AUDIT_NETFILTER_PKT message format
Steve Grubb
sgrubb at redhat.com
Mon Feb 13 17:57:38 UTC 2017
On Friday, February 10, 2017 5:54:45 PM EST Richard Guy Briggs wrote:
> On 2017-02-10 17:39, Steve Grubb wrote:
> > > The alternatives that I currently see are to drop packets for which
> > > there is no local process ownership, or to leave the ownership fields
> > > unset.>
>
> > What ownership fields are we talking about?
>
> The ones you want, auid, pid, ses. Perhaps I'm using the wrong
> terminology. What technical term is there for the collection of subject
> identifiers?
Subject attributes.
> > > > I don't think audit should worry about spoofing. Yes it can be done,
> > > > but we should accurately record what was presented to the system.
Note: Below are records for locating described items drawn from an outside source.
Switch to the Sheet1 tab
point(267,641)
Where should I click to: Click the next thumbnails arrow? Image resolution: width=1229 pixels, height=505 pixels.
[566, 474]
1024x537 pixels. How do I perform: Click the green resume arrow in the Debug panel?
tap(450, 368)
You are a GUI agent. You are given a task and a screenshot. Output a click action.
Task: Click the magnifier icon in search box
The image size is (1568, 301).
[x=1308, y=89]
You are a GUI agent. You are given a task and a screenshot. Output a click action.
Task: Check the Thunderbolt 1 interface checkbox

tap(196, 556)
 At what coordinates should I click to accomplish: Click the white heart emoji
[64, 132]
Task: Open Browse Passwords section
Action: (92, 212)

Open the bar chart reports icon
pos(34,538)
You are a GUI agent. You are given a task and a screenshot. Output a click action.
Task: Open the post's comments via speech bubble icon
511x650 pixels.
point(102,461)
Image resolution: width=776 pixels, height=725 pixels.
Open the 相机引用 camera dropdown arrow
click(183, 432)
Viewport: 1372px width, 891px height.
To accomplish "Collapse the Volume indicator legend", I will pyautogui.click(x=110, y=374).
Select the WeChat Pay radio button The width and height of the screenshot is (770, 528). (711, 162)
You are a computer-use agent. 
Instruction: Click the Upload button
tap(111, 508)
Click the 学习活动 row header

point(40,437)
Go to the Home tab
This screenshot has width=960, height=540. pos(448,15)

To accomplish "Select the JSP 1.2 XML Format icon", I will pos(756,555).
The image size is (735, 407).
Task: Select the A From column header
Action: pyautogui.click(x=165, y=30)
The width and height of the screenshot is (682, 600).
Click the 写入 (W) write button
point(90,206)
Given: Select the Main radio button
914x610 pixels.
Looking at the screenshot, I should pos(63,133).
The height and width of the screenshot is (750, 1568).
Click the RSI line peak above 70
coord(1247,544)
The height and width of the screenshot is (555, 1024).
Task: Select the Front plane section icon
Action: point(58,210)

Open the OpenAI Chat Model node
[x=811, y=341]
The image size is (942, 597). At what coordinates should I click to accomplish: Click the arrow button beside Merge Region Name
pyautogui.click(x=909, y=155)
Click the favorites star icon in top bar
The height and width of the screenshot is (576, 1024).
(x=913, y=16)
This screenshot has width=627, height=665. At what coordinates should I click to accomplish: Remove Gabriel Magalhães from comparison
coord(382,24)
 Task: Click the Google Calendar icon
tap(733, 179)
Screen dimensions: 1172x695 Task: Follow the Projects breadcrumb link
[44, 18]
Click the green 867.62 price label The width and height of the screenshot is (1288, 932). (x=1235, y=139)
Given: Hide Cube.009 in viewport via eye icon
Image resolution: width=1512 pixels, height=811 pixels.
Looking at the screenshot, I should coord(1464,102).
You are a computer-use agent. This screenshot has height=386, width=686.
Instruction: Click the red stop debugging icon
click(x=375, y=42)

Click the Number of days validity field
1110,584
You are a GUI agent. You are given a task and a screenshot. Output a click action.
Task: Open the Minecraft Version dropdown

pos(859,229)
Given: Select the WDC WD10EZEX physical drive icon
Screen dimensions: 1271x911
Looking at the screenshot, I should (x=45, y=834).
> > > > Other tools can be employed to watch for arp spoofing and source routed
> > > > packets. Its a bigger problem than just the audit logs.
> > >
> > > I find this statement a bit surprising given we're trying to find out
> > > who's doing what where.
> >
> > We're just recording what's presented to the system that meets the rules
> > programmed in.
>
> I don't quite understand. Are you saying only display the fields that
> were specifically used in the netfilter rule to trigger the target that
> records a packet?
No. I'm saying we shouldn't do any processing to figure out if we have a
spoofed or source routed packet. There are other tools that do that kind of
thing.
> I don't think that's what you want and it isn't easy
> to get without being more invasive in netfilter and swinging fields.
> I'd record the MAC header since it is part of the packet that tells us
> where it came from and where it's going.
Do we really need the MAC header for every event? I really don't think so.